Personal information
- Full name: Daniel Lowther
- Born: 19 April 1977 (age 49)
- Original team: Northern Knights (TAC Cup)
- Draft: No. 61, 1995 national draft
- Debut: Round 16, 1997, Geelong vs. Richmond, at Kardinia Park
- Height: 181 cm (5 ft 11 in)
- Weight: 77 kg (170 lb)
- Position: Defender

Playing career
- Years: Club / Games (Goals)
- 1997–2001: Geelong / 34 (9)

Coaching career
- Years: Club / Games (W–L–D)
- 2022 (S6)–2025: Geelong (W) / 57 (26–30–1)

= Dan Lowther =

Australian rules footballer

Daniel Lowther (born 19 April 1977) is a former Australian rules footballer and coach. He played for the Geelong Football Club in the Australian Football League (AFL) and later coached the club in the AFL Women's (AFLW). As of 2026, he is currently the senior coach of the Werribee Football Club in the Victorian Football League competition.

==Early life==
Lowther originally played for Diamond Creek, and played for the Northern Knights prior to being drafted. Geelong selected him with pick 61 in the 1995 National Draft.

==AFL career==
Lowther made his debut for Geelong in 1997, before making 30 of his 34 league appearances in 1998 and 1999.
He was delisted by Geelong after not making a senior team appearance in the 2000 AFL season, but was redrafted again by Geelong with pick 71 in the 2000 AFL draft, making his final appearance in 2001.

Delisted again, Lowther joined West Adelaide in the SANFL in 2002, later returning to play local football in the Geelong region for Bell Park and Portarlington.
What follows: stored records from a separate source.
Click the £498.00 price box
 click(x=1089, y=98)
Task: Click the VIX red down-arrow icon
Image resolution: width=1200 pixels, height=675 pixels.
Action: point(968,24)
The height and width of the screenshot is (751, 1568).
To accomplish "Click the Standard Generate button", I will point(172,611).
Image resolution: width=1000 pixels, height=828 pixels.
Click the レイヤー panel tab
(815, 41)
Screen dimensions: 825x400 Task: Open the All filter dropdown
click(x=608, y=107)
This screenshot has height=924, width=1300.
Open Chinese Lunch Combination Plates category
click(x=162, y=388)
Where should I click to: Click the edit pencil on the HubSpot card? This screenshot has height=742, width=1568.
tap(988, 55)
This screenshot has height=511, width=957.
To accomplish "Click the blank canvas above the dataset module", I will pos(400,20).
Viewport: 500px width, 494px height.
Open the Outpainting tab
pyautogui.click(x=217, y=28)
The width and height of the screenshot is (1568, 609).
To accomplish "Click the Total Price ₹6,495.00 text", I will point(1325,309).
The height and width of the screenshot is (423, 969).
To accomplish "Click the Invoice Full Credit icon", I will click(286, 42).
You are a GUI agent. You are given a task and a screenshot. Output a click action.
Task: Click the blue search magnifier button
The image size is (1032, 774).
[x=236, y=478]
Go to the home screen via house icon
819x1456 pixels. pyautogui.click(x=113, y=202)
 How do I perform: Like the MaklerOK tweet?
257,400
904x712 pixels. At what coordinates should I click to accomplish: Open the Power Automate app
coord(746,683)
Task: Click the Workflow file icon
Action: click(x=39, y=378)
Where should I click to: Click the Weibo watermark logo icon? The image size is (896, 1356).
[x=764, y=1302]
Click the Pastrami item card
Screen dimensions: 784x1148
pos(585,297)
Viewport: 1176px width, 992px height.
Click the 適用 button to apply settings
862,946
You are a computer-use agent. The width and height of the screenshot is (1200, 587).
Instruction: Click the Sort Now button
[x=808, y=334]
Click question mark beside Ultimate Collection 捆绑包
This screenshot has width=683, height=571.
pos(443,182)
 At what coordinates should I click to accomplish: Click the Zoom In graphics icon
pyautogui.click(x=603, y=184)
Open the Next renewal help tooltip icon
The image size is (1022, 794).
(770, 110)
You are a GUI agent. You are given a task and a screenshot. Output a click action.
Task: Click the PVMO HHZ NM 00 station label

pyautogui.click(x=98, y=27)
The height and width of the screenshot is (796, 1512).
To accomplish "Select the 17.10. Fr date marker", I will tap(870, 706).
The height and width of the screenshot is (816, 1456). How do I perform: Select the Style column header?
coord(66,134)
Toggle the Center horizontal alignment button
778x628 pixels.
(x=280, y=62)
==AFL Women's coaching career==
Lowther joined Geelong as an assistant coach to the VFL team (Geelong reserves) in 2015, then in 2018 joined the AFL team as an analyst. In 2020, he joined the Geelong AFLW coaching team as an assistant coach, looking after the midfield.

On 29 June 2021, Lowther was promoted to be the head coach of the Geelong AFLW team, replacing Paul Hood.

Lowther led Geelong back to the AFLW finals in 2022 AFL Women's season 7.

On the 20th of November, 2025 it was announced that he had stepped down from the role after 5 seasons.

On the 10th of December, 2025 he was announced as the new senior coach of the Werribee Football Club in the Victorian Football League competition for the 2026 season, replacing James Allan (Australian footballer) who had been appointed as an assistant coach at St. Kilda. Lowthers first season was impressive leading Werribee to second place on the ladder however with injuries to key players occurring before and during the finals they exited the finals series in straight sets. It was still regarded as an impressive achievement, considering their 16th placed finish the previous season and had effectively started the role in the new year.